▸ Reading passage
^^^^

Re: [GitHub] opennlp pull request #238: Revert merging of sentiment work, no consent to m...

Joern Kottmann Thu, 29 Jun 2017 07:37:27 -0700

Which data sets did you use to evaluate this?
I was looking for a bit more than a sample file to train it.


I noticed that you checked in stanford and netflix models.

The stanford data set is probably this one:
http://ai.stanford.edu/~amaas/data/sentiment/

Do you have a link for the netflix data?

Jörn

On Thu, Jun 29, 2017 at 4:00 PM, Chris Mattmann <[email protected]> wrote:
> Absolutely you can find it here:
>
> opennlp-tools/src/test/resources/opennlp/tools/sentiment/sample_train_categ 
> (for categorical /multi-class)
> opennlp-tools/src/test/resources/opennlp/tools/sentiment/sample_train_categ2 
> (for categorical/multi-class)
>
> We can also do similar files where instead of multi-class, we just use 
> pos/neg as the label.
>
> Cheers,
> Chris
>
>
>
>
>
> On 6/29/17, 2:35 AM, "Joern Kottmann" <[email protected]> wrote:
>
>     Hello Chris,
>
>     could you please point me to files I can use to train the sentiment
>     component? I am currently looking again through the code and would
>     like to train it myself.
>
>     Jörn
>
>     On Tue, Jun 27, 2017 at 4:59 PM, Dan Russ <[email protected]> wrote:
>     > Hi All,
>     >    First, let me take a share of blame for the comment Chris mentioned. 
>  I believe I said something like the pull request was X revision behind and Y 
> revisions ahead.  It was not meant to be rude, it was meant to say it is hard 
> to review code when it is so different from the current code base. I am very 
> excited that sentiment analysis is going to be added to OpenNLP, but I have 
> not had time to play with it. If I were to say “great job” before I have add 
> a chance to look at it, it would be flattery not honest praise.

^^^^

Name every person who writes a message in the OpenNLP mailing-list thread, listing each person once. Base your answer solely on the OpenNLP mailing-list thread above.

▸ Information provided

^^^^

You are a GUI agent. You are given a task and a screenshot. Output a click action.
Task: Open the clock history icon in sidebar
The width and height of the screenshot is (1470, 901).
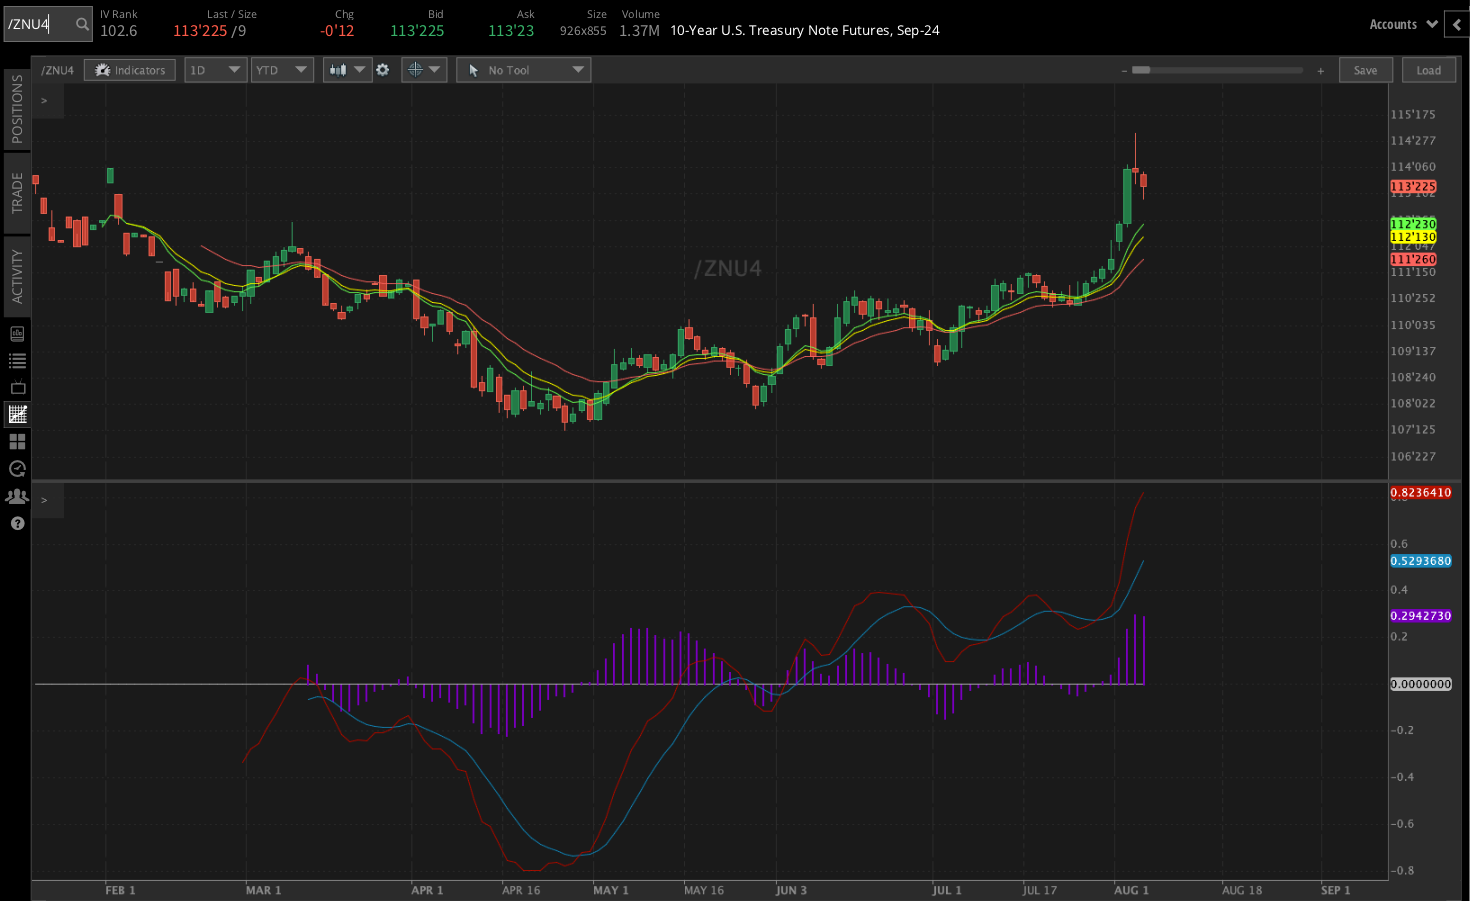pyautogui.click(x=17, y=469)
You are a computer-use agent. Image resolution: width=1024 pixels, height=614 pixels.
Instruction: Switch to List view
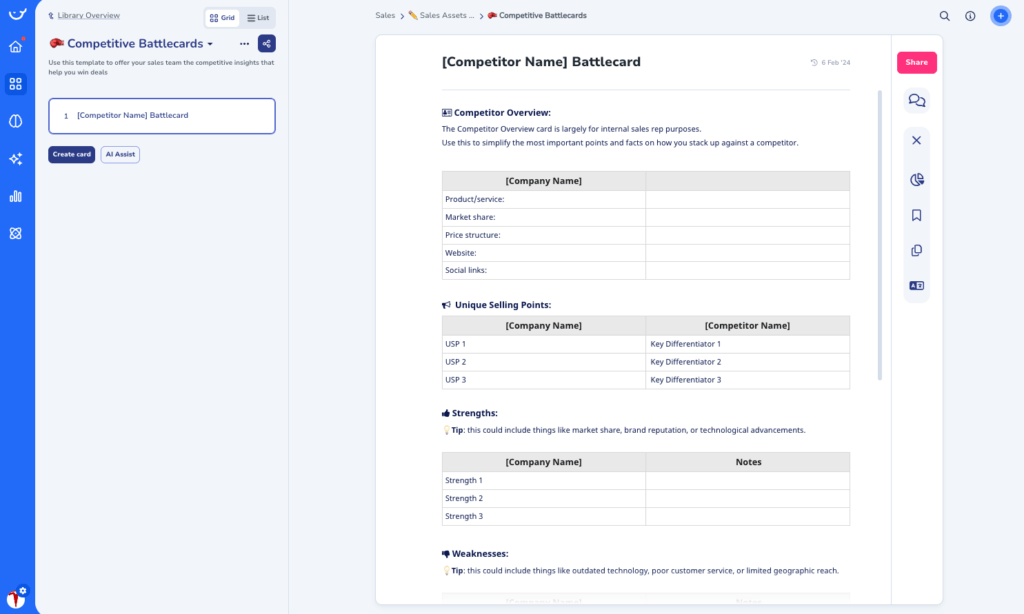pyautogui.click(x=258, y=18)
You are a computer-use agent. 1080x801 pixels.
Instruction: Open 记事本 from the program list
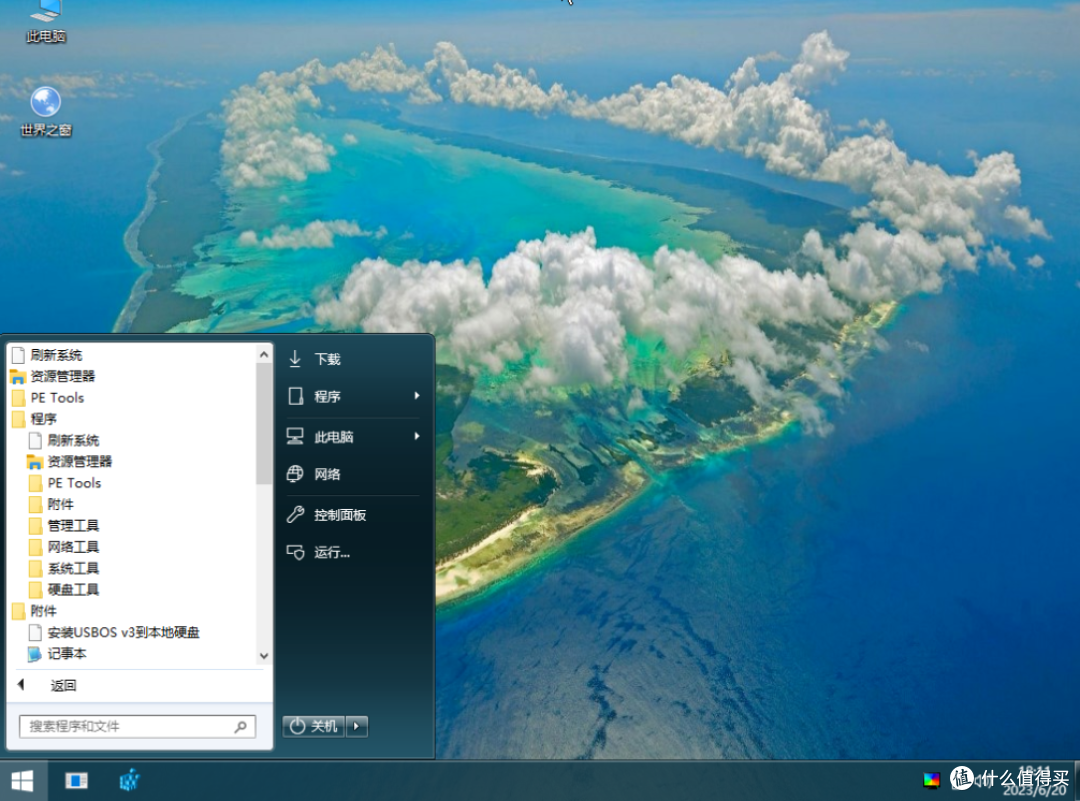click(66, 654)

^^^^

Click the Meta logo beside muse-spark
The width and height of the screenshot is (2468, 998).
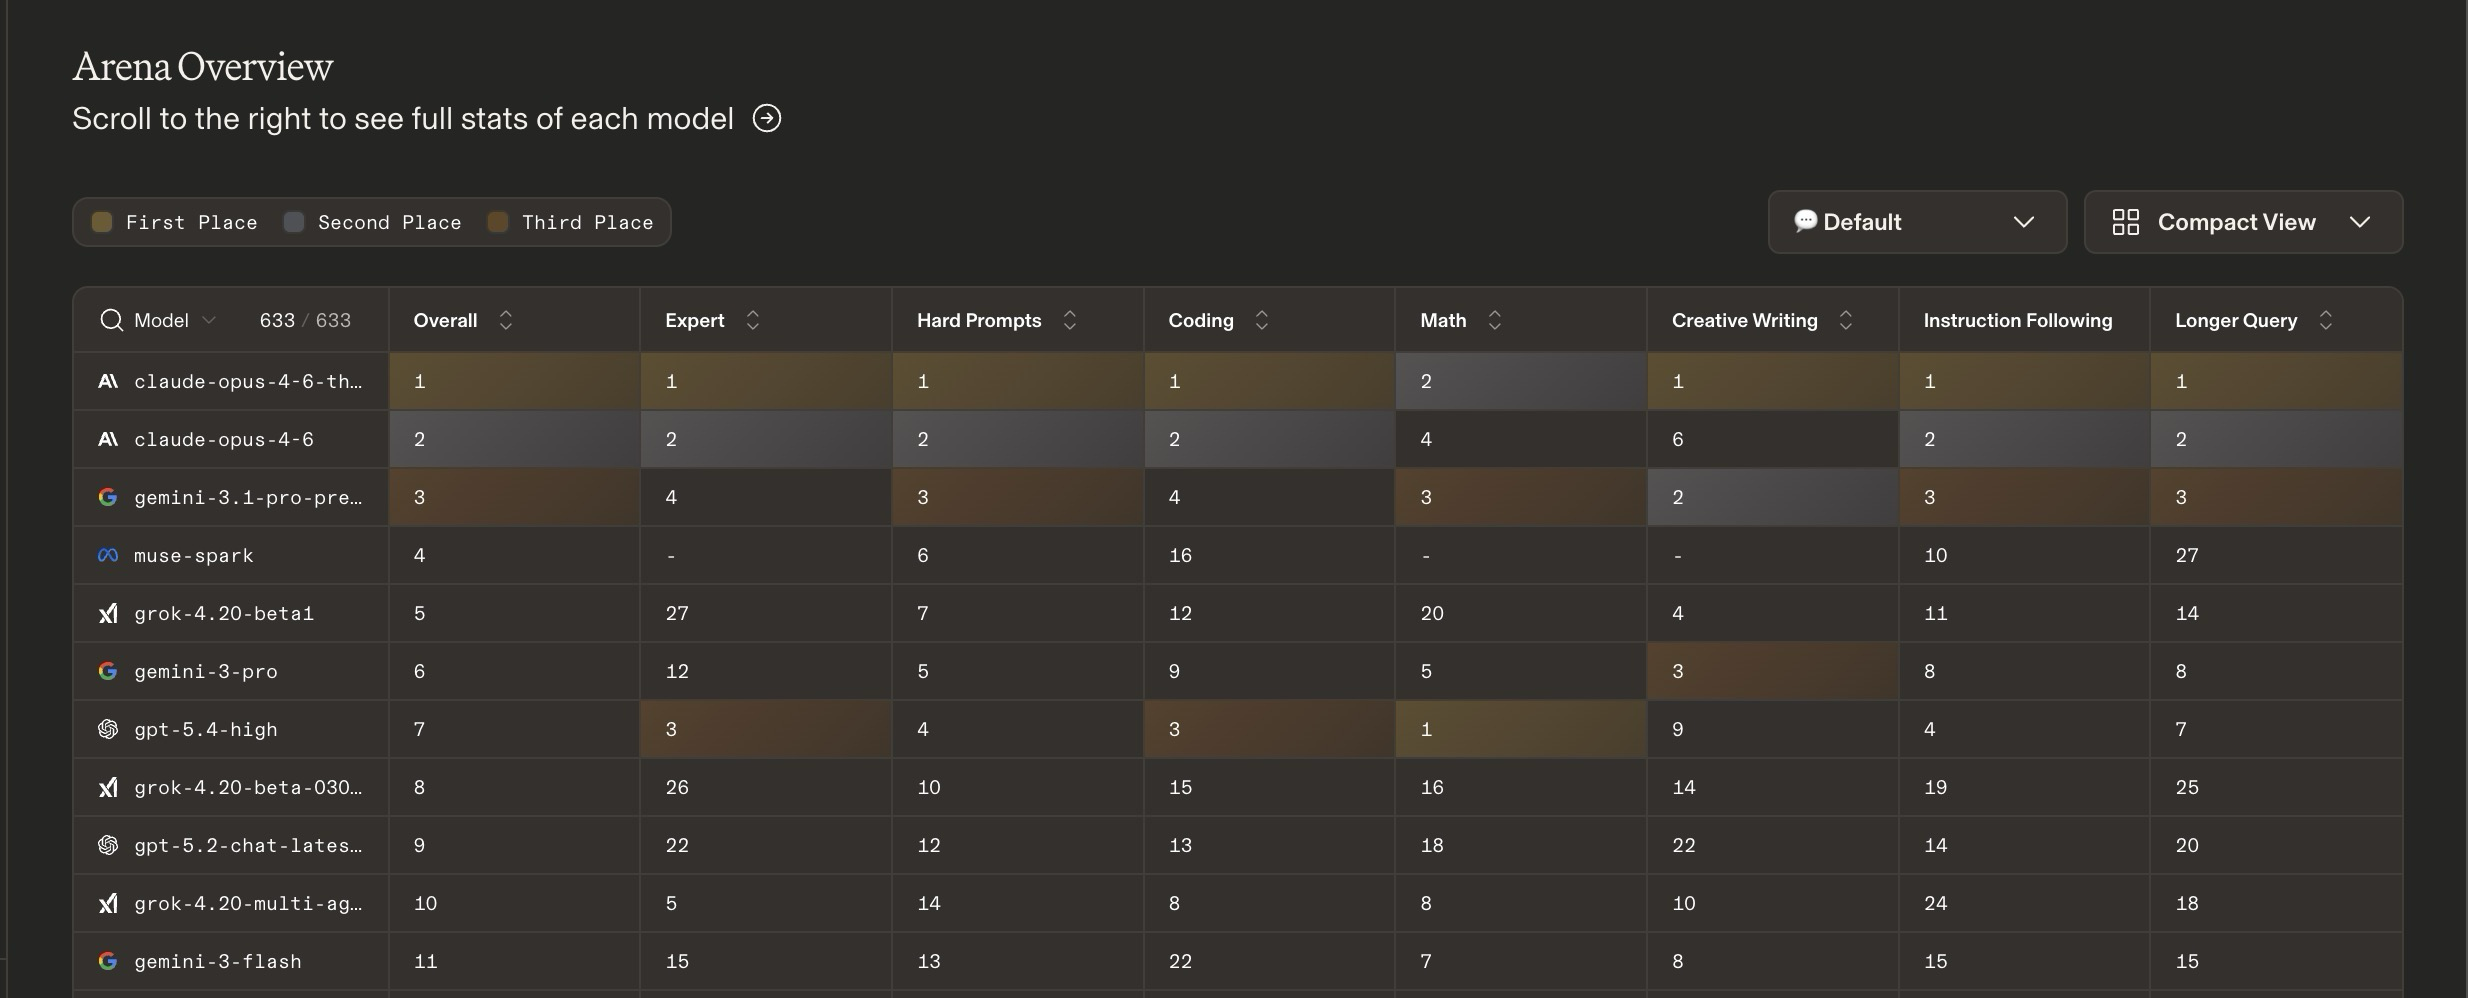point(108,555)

^^^^

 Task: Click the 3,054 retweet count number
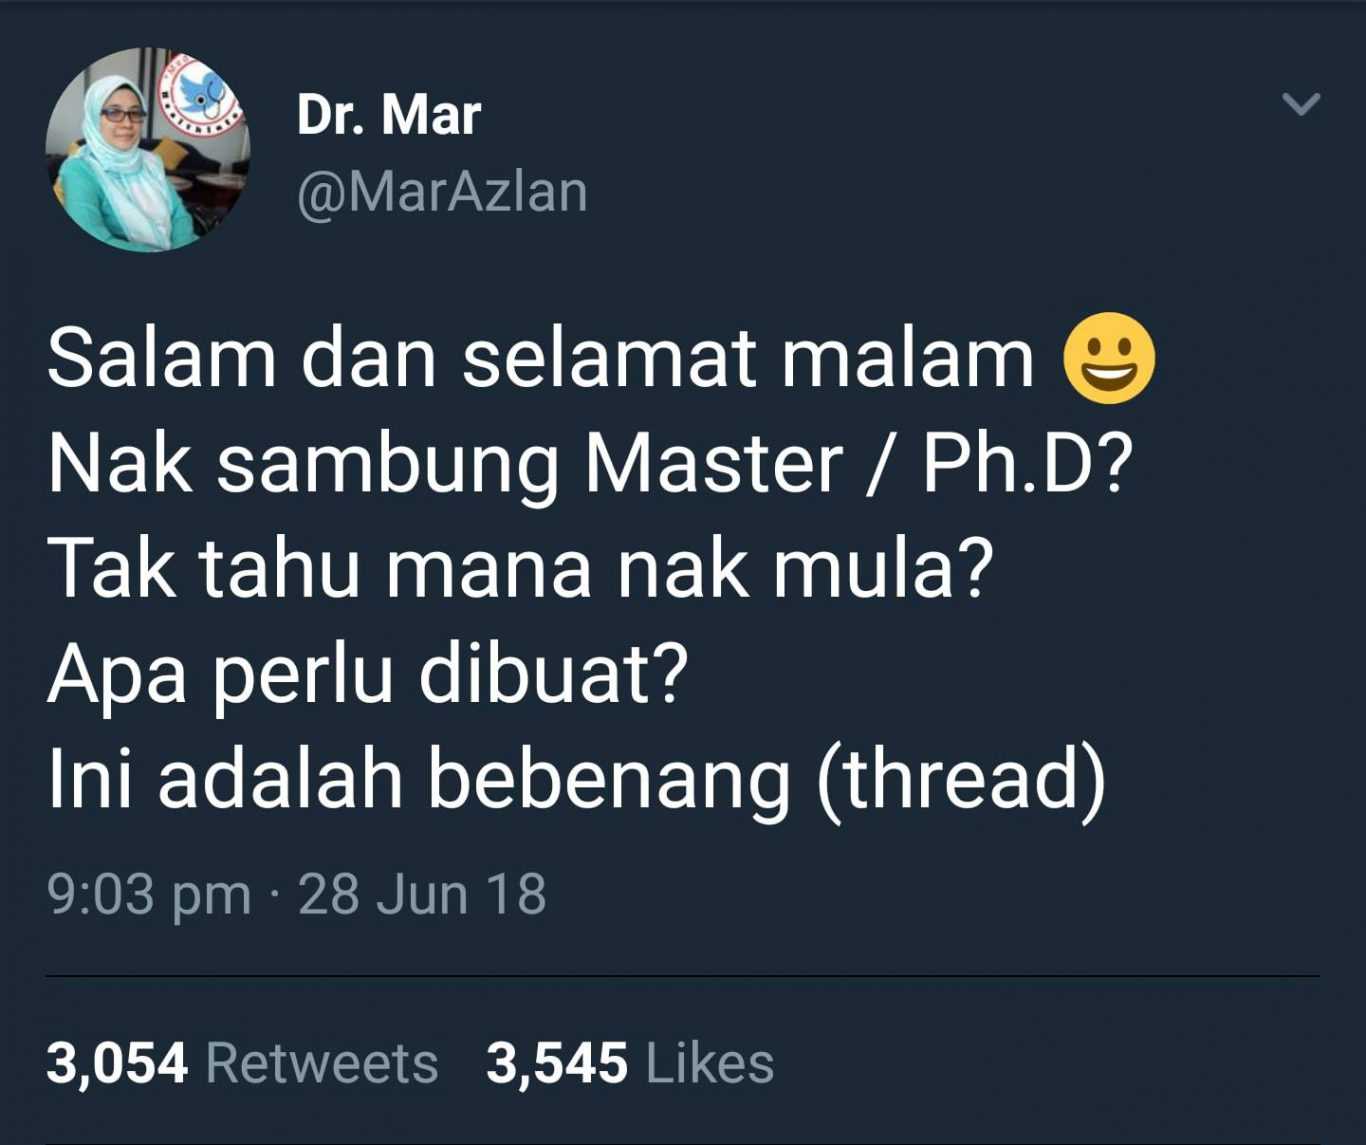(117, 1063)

^^^^

▸ Final result
Joern Kottmann, Chris Mattmann, Dan Russ